Automated Security: Startups in this category include unicorn company Tanium, which couples an application of AI known as natural language processing with endpoint protection on a massive scale. Tanium empowers security and IT operations teams to ask questions about the state of every endpoint across the enterprise in plain English, automatically retrieve data on their current and historical state, and execute change as necessary within seconds. Other companies include Demisto which offers systems that are designed to automate security tasks across 100+ security products and weave human analyst activities and workflows together.
Cyber-Risk Management: Companies in this category range from cyber-insurance oriented companies to those that are security policy and compliance focused. For example, Cyence empowers the insurance industry to understand the impact of cyber risk in the context of dollars and probabilities. Other companies include Cybersaint, which offers solutions for streamlining the cyber-risk compliance process. Slightly different, but still within the business of managing cyber risk is the company Wiretap, which helps secure enterprise social networks, as well as collaboration tools, by securing against intellectual property and confidential data leaks, insider threats, HR policy violations, compliance issues, and external sharing risks.

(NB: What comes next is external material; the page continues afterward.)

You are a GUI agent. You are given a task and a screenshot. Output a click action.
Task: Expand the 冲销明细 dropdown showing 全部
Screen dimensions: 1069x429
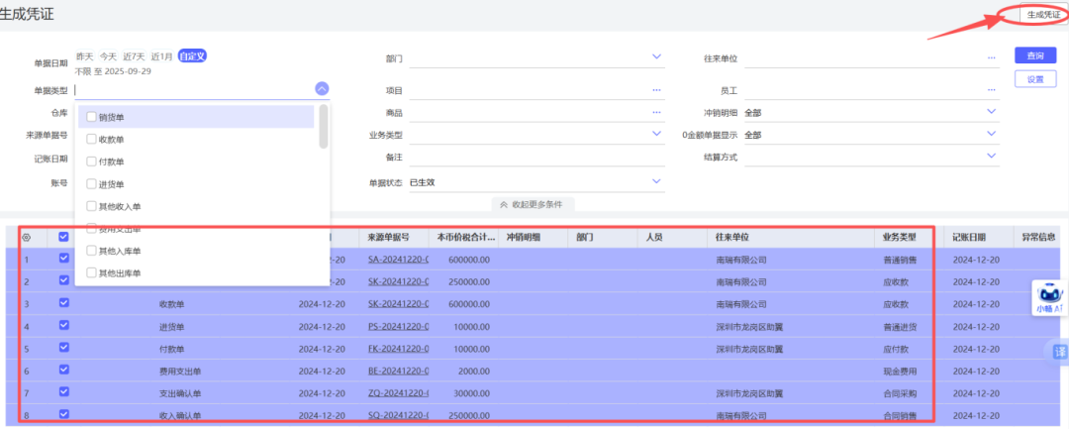[x=991, y=112]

App Security: Companies in this category are focused on securing specific enterprise applications rather than entire networks. This includes both web-based and dev-ops oriented applications, and more. This category includes companies such as Authbase, which provides frameworks to help developers secure applications by finding, fixing, and monitoring web, mobile, and networks against current and future vulnerabilities; the company Cryptosense, whose software employs a unique mix of formal analysis and machine learning to find security flaws in cryptographic systems; and Cyber 20/20, which monitors network traffic for suspicious activity within applications and automatically submits them to a machine learning platform, where they are analyzed and shown to be malicious or not.
IoT Security: These startups include SparkCognition, which develops AI-powered asset-protection software for the safety, security, and reliability of the IoT. Bastille Networks utilizes machine learning algorithms to secure the IoT on corporate campuses by identifying airborne threats such as hidden recording devices or transmitters in a conference room, and allow for a preemptive response to data theft. CUJO is a smart firewall that protects a user’s connected home from criminal hackers by using a combination of cloud services, machine learning, and mobile apps to manage the network.
Deception Security: illusive networks provides solutions that combat Advanced Persistent Threats by proactively deceiving and disrupting in progress attacks. CyberFog (dba CyberSwarm) offers a deception tool that detects and fights cyber attacks by creating a neural network of thousands of fake computers, devices, and services that act like a fog and work under the supervision of machine learning algorithms.